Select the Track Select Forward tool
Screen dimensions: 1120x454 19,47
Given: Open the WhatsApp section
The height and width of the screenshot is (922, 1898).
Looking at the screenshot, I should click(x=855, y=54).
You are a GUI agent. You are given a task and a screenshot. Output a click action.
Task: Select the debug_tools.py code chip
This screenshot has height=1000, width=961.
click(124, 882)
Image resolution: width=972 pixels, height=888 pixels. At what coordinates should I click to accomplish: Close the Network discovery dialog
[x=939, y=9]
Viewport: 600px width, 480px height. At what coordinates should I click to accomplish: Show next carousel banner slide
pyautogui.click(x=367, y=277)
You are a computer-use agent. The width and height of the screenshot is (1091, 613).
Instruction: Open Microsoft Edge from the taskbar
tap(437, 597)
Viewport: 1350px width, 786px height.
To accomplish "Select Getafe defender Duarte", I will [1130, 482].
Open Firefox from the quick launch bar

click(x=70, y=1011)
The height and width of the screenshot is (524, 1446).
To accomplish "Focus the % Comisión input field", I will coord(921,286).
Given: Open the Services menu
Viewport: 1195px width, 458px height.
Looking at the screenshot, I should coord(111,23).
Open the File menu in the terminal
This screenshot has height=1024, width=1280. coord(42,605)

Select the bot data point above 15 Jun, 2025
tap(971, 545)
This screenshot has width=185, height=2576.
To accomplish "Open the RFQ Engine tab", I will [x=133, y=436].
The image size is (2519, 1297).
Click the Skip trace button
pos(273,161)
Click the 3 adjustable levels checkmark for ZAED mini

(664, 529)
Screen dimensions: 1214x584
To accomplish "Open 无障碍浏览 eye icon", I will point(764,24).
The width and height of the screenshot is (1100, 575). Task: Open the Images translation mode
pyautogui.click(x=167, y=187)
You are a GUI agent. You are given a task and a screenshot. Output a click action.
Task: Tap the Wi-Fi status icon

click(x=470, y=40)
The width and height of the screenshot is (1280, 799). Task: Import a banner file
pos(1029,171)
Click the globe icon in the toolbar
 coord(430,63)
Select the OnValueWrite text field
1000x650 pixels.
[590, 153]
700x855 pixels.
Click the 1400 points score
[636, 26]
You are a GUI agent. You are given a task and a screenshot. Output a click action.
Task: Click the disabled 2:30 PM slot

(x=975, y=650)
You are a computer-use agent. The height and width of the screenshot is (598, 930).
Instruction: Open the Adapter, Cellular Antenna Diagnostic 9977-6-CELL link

++++

Prompt —
Please copy each line of the entries in which the word "field" shows up.

Answer section —
To accomplish "Focus the % Comisión input field", I will coord(921,286).
Select the OnValueWrite text field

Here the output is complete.